The Hokies (6-0) crushed the Lancers (1-5), 89-28, and allowed the second-fewest points in Cassell Colisuem’s history. The lowest mark came a few weeks ago when USC Upstate scored just 24. Longwood’s 28-point blunder was its lowest offensive output of the year.
“I think we improved today,” Tech head coach Kenny Brooks told reporters after the win. “We’ve got a big stretch coming up. This is a good way to go into that and get some good performances from some kids. … [Elizabeth Kitley] (23 points, 14 rebounds) did a good job down low and [Kayana Traylor] got a double-double (11 points, 10 rebounds).”
Sunday turned out to be another tune up game before Virginia Tech gets into the meat of its schedule: a meeting with Nebraska on Thursday, a road trip to Tennessee on Sunday and then its ACC opener at Boston College on Dec. 7. It’s exactly what the USC Upstate matchup was before the Hokies went down to the Bahamas to face – and defeat handedly – two SEC opponents in Kentucky (82-74) and Missouri (73-57) over the Thanksgiving holiday.

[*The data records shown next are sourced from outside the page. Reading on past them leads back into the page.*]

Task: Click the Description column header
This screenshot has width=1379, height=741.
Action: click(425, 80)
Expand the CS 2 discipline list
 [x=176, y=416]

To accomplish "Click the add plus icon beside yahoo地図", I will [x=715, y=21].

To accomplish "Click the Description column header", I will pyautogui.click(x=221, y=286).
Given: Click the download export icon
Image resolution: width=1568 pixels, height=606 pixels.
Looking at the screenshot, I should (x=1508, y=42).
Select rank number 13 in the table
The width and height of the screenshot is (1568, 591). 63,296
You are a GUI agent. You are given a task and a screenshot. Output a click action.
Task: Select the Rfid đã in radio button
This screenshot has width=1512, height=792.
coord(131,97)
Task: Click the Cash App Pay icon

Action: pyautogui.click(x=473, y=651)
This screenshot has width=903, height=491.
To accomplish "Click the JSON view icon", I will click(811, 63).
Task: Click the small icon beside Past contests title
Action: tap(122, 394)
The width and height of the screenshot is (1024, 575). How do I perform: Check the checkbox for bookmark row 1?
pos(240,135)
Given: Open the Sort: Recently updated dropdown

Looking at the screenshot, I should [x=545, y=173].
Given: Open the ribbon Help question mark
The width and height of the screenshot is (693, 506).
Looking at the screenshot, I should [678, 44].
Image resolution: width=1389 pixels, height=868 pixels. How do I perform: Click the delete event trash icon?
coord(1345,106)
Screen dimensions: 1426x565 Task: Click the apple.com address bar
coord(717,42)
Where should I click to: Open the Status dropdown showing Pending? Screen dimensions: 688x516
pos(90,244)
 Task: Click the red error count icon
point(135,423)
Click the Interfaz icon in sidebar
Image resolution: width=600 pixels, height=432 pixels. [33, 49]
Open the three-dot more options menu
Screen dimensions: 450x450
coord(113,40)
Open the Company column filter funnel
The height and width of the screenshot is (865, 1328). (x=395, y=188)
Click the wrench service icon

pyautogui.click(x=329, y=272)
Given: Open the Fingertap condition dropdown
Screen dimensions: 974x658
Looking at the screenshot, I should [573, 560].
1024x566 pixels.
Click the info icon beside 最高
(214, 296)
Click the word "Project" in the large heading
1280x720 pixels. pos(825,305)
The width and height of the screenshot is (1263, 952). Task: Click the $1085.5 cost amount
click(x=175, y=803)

Brooks said he wanted his players to get more comfortable playing with each other while in the Bahamas – something that Tech had somewhat struggled with during three cakewalk matchups against lesser-talented teams. He got the results and the consistency he wanted, and it showed on Sunday.
“This past week, we’re getting better,” Brooks said. “We’re not in midseason form, but we’re better. And think the consistency that we were seeing most is on the defensive end. … I just think we need to settle in and get it to a rhythm while trying to find it. We’re still trying to find our rhythm on the offensive end.”
Owusu, a former All-American at Maryland, is someone who’s found her groove on the offensive end in Tech’s past three games. Brooks said that he thought she was struggling to fit into his system after VT’s win over Bucknell on Nov. 11, one that focuses on passing the basketball instead of playing more of an isolation-style like she did at Maryland.
She’s beginning to feel more comfortable in Brooks’ system, which would explain her 16-point outburst against Kentucky last Monday and then had her coming out party in Blacksburg with a 23-point performance against the Lancers on Sunday.
“There were a few learning curves,” Owusu said about learning Brooks’ new system. “[They] have two different systems, two different coaches, two different teams, so always something to learn.”
In a day and age when the transfer portal plays such a big role, it’s hard to plug-and-play big-target transfers like Owusu and Taylor Soule in a new system, both of whom were primary scorers with their old squad. But if this past week has shown anything, both have taken a step in the right direction.